◆ **Collected data**:
###

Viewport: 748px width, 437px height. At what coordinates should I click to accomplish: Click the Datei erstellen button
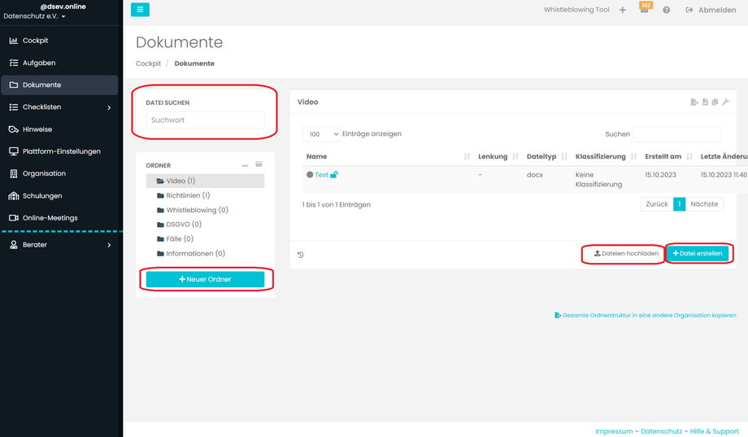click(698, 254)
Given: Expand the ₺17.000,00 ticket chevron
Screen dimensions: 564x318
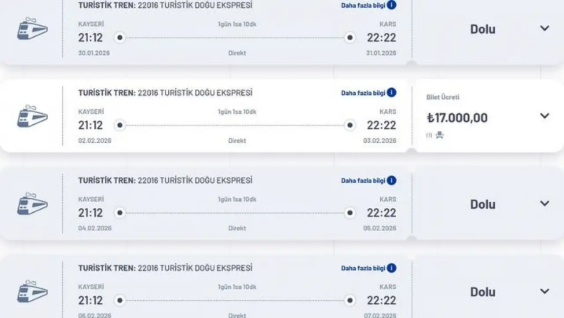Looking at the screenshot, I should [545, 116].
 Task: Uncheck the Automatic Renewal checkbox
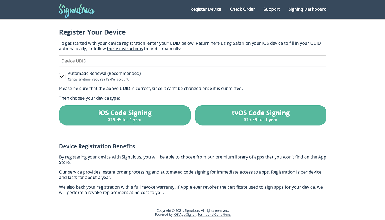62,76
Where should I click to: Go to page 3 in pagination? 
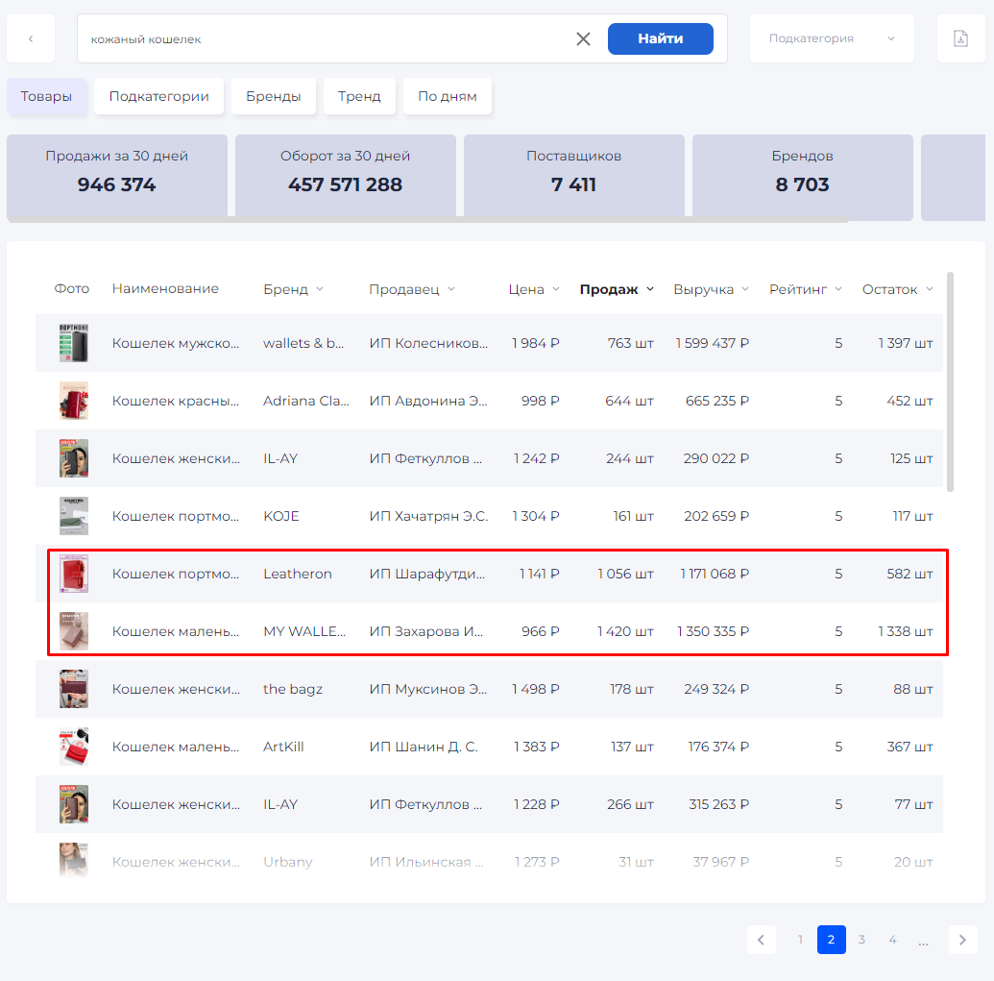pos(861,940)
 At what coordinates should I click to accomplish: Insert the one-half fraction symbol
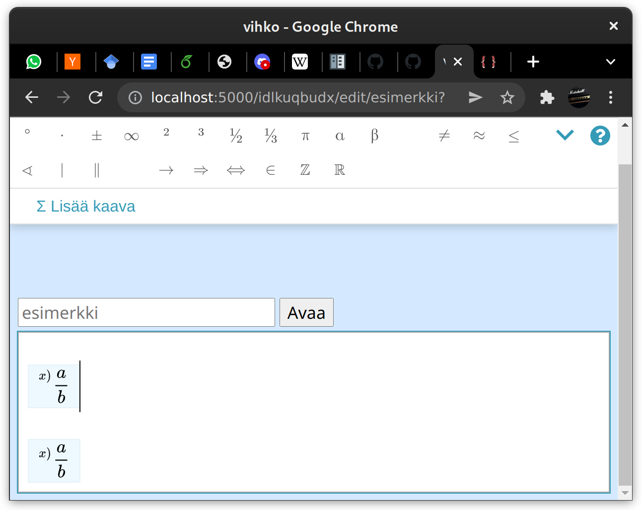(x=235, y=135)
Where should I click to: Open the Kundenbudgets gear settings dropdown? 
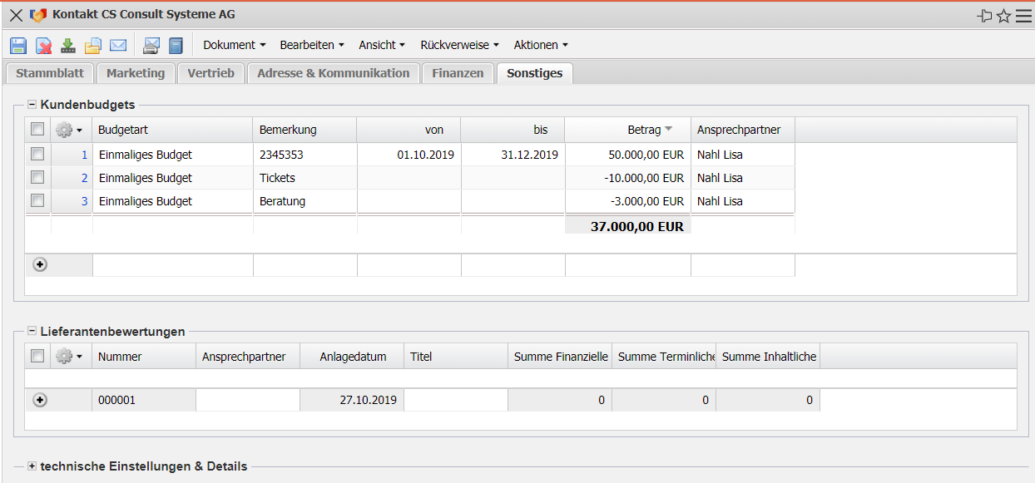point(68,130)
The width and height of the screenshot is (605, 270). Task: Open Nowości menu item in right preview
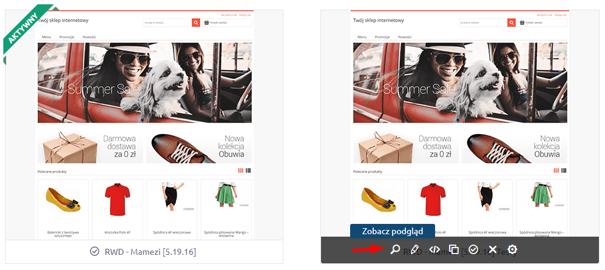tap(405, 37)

###

Only the pictures are to be excluded; all other parts of the records above are to be given exactly.

Viewport: 748px width, 437px height. At what coordinates should I click to accomplish: Click the Datei erstellen button
click(698, 254)
Given: Expand the ₺17.000,00 ticket chevron
Screen dimensions: 564x318
Looking at the screenshot, I should [545, 116].
 Task: Uncheck the Automatic Renewal checkbox
62,76
Where should I click to: Go to page 3 in pagination? 
pos(861,940)
 At what coordinates should I click to accomplish: Insert the one-half fraction symbol
(x=235, y=135)
Where should I click to: Open the Kundenbudgets gear settings dropdown? 
point(68,130)
The width and height of the screenshot is (605, 270). Task: Open Nowości menu item in right preview
tap(405, 37)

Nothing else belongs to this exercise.